## MATERIAL PROVIDED

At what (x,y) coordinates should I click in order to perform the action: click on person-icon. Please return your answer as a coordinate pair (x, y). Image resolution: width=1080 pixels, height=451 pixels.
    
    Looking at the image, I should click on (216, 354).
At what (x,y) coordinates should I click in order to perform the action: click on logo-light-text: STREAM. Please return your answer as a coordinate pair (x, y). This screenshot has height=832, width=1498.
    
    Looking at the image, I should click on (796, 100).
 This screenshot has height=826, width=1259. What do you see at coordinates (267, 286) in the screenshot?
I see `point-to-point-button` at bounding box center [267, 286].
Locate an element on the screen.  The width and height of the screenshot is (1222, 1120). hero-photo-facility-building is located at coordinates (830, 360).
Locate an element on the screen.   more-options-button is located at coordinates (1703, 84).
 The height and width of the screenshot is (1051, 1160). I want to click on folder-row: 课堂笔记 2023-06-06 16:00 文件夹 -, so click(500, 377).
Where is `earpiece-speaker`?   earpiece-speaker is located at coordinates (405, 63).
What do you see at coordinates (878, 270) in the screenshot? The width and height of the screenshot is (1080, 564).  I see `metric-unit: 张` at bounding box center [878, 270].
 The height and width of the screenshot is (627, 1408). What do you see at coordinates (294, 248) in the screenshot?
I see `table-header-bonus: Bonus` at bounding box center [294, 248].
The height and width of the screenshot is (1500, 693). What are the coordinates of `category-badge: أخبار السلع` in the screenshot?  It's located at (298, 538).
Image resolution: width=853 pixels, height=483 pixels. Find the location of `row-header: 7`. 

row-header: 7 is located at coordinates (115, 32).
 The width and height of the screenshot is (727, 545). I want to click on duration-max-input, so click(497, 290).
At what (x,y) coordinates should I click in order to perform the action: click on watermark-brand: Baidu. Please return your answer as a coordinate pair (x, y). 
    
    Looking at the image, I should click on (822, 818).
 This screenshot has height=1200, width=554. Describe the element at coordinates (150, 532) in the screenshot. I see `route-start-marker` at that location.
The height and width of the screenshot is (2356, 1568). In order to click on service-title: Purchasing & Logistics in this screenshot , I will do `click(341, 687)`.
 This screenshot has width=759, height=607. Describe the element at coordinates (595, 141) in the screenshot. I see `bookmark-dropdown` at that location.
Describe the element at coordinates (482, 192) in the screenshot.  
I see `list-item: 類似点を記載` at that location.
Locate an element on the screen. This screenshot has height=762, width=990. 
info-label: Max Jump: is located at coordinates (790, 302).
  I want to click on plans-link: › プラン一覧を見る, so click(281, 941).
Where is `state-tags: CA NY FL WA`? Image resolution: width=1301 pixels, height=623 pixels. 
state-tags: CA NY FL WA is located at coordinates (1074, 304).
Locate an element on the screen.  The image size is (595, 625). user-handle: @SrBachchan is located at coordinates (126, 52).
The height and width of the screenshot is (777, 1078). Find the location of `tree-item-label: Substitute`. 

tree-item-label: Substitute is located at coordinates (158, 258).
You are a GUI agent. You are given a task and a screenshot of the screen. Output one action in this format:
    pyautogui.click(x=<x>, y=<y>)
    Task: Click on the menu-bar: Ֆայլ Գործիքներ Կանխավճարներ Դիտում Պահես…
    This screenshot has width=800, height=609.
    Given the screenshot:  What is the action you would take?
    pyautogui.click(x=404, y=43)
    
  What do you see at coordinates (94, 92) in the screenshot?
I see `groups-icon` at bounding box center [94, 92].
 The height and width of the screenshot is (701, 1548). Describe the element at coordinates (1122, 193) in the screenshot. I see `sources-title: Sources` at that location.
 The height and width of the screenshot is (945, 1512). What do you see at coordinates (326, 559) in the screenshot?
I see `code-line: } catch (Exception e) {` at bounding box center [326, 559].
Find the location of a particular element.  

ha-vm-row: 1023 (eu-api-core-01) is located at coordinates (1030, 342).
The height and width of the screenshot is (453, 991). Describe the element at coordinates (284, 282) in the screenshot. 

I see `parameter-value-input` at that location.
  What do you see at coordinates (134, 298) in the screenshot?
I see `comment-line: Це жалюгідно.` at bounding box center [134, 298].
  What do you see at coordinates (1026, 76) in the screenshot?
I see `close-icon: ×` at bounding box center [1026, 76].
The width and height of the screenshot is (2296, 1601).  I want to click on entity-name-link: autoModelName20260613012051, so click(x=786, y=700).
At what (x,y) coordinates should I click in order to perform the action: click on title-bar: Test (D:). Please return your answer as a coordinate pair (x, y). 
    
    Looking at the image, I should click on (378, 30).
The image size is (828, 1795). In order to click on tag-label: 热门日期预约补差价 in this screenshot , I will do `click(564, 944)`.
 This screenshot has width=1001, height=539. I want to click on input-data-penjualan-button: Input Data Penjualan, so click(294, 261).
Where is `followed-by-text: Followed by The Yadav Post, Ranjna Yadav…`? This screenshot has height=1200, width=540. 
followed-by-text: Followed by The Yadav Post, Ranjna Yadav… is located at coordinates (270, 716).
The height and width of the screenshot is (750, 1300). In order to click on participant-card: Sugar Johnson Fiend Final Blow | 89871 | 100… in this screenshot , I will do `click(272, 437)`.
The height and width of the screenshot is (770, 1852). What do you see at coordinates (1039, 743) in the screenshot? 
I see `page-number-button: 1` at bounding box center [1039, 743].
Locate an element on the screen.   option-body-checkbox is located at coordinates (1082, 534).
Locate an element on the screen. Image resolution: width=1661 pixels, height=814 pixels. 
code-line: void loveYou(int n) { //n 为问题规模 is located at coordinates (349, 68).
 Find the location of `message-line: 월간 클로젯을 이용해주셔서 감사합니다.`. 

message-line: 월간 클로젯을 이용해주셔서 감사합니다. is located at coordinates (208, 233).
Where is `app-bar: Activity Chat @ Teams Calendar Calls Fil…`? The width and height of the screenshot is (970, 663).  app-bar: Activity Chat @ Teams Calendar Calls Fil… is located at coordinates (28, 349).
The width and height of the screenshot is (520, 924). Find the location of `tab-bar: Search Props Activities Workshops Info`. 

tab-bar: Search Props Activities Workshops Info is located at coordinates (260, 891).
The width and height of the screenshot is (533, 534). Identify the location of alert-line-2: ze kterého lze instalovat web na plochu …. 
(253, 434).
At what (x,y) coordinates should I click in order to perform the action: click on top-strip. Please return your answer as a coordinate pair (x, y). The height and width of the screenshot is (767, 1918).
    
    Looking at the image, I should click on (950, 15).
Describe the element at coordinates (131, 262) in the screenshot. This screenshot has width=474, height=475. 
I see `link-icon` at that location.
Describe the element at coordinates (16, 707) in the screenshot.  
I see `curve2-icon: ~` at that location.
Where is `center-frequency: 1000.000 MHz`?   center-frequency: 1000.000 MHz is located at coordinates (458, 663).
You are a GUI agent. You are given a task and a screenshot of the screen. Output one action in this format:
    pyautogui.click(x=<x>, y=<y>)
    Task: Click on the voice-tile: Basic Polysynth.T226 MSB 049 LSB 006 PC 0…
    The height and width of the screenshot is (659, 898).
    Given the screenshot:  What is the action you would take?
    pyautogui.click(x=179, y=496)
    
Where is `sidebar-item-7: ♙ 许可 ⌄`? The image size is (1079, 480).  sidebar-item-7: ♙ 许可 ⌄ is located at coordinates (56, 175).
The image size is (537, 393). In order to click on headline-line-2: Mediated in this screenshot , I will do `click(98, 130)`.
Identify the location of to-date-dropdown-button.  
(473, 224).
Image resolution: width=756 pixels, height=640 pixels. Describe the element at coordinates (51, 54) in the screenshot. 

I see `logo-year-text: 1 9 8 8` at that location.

## TASK INSTRUCTIONS
Retype all of the data above verbatim, keeping every line in its original order.

## RESULT OF THE EXERCISE
At what (x,y) coordinates should I click in order to perform the action: click on person-icon. Please return your answer as a coordinate pair (x, y). Image resolution: width=1080 pixels, height=451 pixels.
    
    Looking at the image, I should click on (216, 354).
At what (x,y) coordinates should I click in order to perform the action: click on logo-light-text: STREAM. Please return your answer as a coordinate pair (x, y). This screenshot has height=832, width=1498.
    
    Looking at the image, I should click on (796, 100).
 This screenshot has height=826, width=1259. What do you see at coordinates (267, 286) in the screenshot?
I see `point-to-point-button` at bounding box center [267, 286].
Locate an element on the screen.  The width and height of the screenshot is (1222, 1120). hero-photo-facility-building is located at coordinates (830, 360).
Locate an element on the screen.   more-options-button is located at coordinates (1703, 84).
 The height and width of the screenshot is (1051, 1160). I want to click on folder-row: 课堂笔记 2023-06-06 16:00 文件夹 -, so click(500, 377).
Where is `earpiece-speaker`?   earpiece-speaker is located at coordinates (405, 63).
What do you see at coordinates (878, 270) in the screenshot? The width and height of the screenshot is (1080, 564).  I see `metric-unit: 张` at bounding box center [878, 270].
 The height and width of the screenshot is (627, 1408). What do you see at coordinates (294, 248) in the screenshot?
I see `table-header-bonus: Bonus` at bounding box center [294, 248].
The height and width of the screenshot is (1500, 693). What are the coordinates of `category-badge: أخبار السلع` in the screenshot?  It's located at (298, 538).
Image resolution: width=853 pixels, height=483 pixels. Find the location of `row-header: 7`. 

row-header: 7 is located at coordinates (115, 32).
 The width and height of the screenshot is (727, 545). I want to click on duration-max-input, so click(497, 290).
At what (x,y) coordinates should I click in order to perform the action: click on watermark-brand: Baidu. Please return your answer as a coordinate pair (x, y). 
    
    Looking at the image, I should click on (822, 818).
 This screenshot has height=1200, width=554. Describe the element at coordinates (150, 532) in the screenshot. I see `route-start-marker` at that location.
The height and width of the screenshot is (2356, 1568). In order to click on service-title: Purchasing & Logistics in this screenshot , I will do `click(341, 687)`.
 This screenshot has width=759, height=607. Describe the element at coordinates (595, 141) in the screenshot. I see `bookmark-dropdown` at that location.
Describe the element at coordinates (482, 192) in the screenshot.  
I see `list-item: 類似点を記載` at that location.
Locate an element on the screen. This screenshot has height=762, width=990. 
info-label: Max Jump: is located at coordinates (790, 302).
  I want to click on plans-link: › プラン一覧を見る, so click(281, 941).
Where is `state-tags: CA NY FL WA`? Image resolution: width=1301 pixels, height=623 pixels. 
state-tags: CA NY FL WA is located at coordinates (1074, 304).
Locate an element on the screen.  The image size is (595, 625). user-handle: @SrBachchan is located at coordinates (126, 52).
The height and width of the screenshot is (777, 1078). Find the location of `tree-item-label: Substitute`. 

tree-item-label: Substitute is located at coordinates (158, 258).
You are a GUI agent. You are given a task and a screenshot of the screen. Output one action in this format:
    pyautogui.click(x=<x>, y=<y>)
    Task: Click on the menu-bar: Ֆայլ Գործիքներ Կանխավճարներ Դիտում Պահես…
    This screenshot has width=800, height=609.
    Given the screenshot:  What is the action you would take?
    pyautogui.click(x=404, y=43)
    
  What do you see at coordinates (94, 92) in the screenshot?
I see `groups-icon` at bounding box center [94, 92].
 The height and width of the screenshot is (701, 1548). Describe the element at coordinates (1122, 193) in the screenshot. I see `sources-title: Sources` at that location.
 The height and width of the screenshot is (945, 1512). What do you see at coordinates (326, 559) in the screenshot?
I see `code-line: } catch (Exception e) {` at bounding box center [326, 559].
Find the location of a particular element.  

ha-vm-row: 1023 (eu-api-core-01) is located at coordinates (1030, 342).
The height and width of the screenshot is (453, 991). Describe the element at coordinates (284, 282) in the screenshot. 

I see `parameter-value-input` at that location.
  What do you see at coordinates (134, 298) in the screenshot?
I see `comment-line: Це жалюгідно.` at bounding box center [134, 298].
  What do you see at coordinates (1026, 76) in the screenshot?
I see `close-icon: ×` at bounding box center [1026, 76].
The width and height of the screenshot is (2296, 1601).  I want to click on entity-name-link: autoModelName20260613012051, so click(x=786, y=700).
At what (x,y) coordinates should I click in order to perform the action: click on title-bar: Test (D:). Please return your answer as a coordinate pair (x, y). 
    
    Looking at the image, I should click on (378, 30).
The image size is (828, 1795). In order to click on tag-label: 热门日期预约补差价 in this screenshot , I will do `click(564, 944)`.
 This screenshot has width=1001, height=539. I want to click on input-data-penjualan-button: Input Data Penjualan, so click(294, 261).
Where is `followed-by-text: Followed by The Yadav Post, Ranjna Yadav…`? This screenshot has height=1200, width=540. 
followed-by-text: Followed by The Yadav Post, Ranjna Yadav… is located at coordinates (270, 716).
The height and width of the screenshot is (750, 1300). In order to click on participant-card: Sugar Johnson Fiend Final Blow | 89871 | 100… in this screenshot , I will do `click(272, 437)`.
The height and width of the screenshot is (770, 1852). What do you see at coordinates (1039, 743) in the screenshot? 
I see `page-number-button: 1` at bounding box center [1039, 743].
Locate an element on the screen.   option-body-checkbox is located at coordinates (1082, 534).
Locate an element on the screen. Image resolution: width=1661 pixels, height=814 pixels. 
code-line: void loveYou(int n) { //n 为问题规模 is located at coordinates (349, 68).
 Find the location of `message-line: 월간 클로젯을 이용해주셔서 감사합니다.`. 

message-line: 월간 클로젯을 이용해주셔서 감사합니다. is located at coordinates (208, 233).
Where is `app-bar: Activity Chat @ Teams Calendar Calls Fil…`? The width and height of the screenshot is (970, 663).  app-bar: Activity Chat @ Teams Calendar Calls Fil… is located at coordinates (28, 349).
The width and height of the screenshot is (520, 924). Find the location of `tab-bar: Search Props Activities Workshops Info`. 

tab-bar: Search Props Activities Workshops Info is located at coordinates (260, 891).
The width and height of the screenshot is (533, 534). Identify the location of alert-line-2: ze kterého lze instalovat web na plochu …. 
(253, 434).
At what (x,y) coordinates should I click in order to perform the action: click on top-strip. Please return your answer as a coordinate pair (x, y). The height and width of the screenshot is (767, 1918).
    
    Looking at the image, I should click on (950, 15).
Describe the element at coordinates (131, 262) in the screenshot. This screenshot has width=474, height=475. 
I see `link-icon` at that location.
Describe the element at coordinates (16, 707) in the screenshot.  
I see `curve2-icon: ~` at that location.
Where is `center-frequency: 1000.000 MHz`?   center-frequency: 1000.000 MHz is located at coordinates (458, 663).
You are a GUI agent. You are given a task and a screenshot of the screen. Output one action in this format:
    pyautogui.click(x=<x>, y=<y>)
    Task: Click on the voice-tile: Basic Polysynth.T226 MSB 049 LSB 006 PC 0…
    The height and width of the screenshot is (659, 898).
    Given the screenshot:  What is the action you would take?
    pyautogui.click(x=179, y=496)
    
Where is `sidebar-item-7: ♙ 许可 ⌄`? The image size is (1079, 480).  sidebar-item-7: ♙ 许可 ⌄ is located at coordinates (56, 175).
The image size is (537, 393). In order to click on headline-line-2: Mediated in this screenshot , I will do `click(98, 130)`.
Identify the location of to-date-dropdown-button.  
(473, 224).
Image resolution: width=756 pixels, height=640 pixels. Describe the element at coordinates (51, 54) in the screenshot. 

I see `logo-year-text: 1 9 8 8` at that location.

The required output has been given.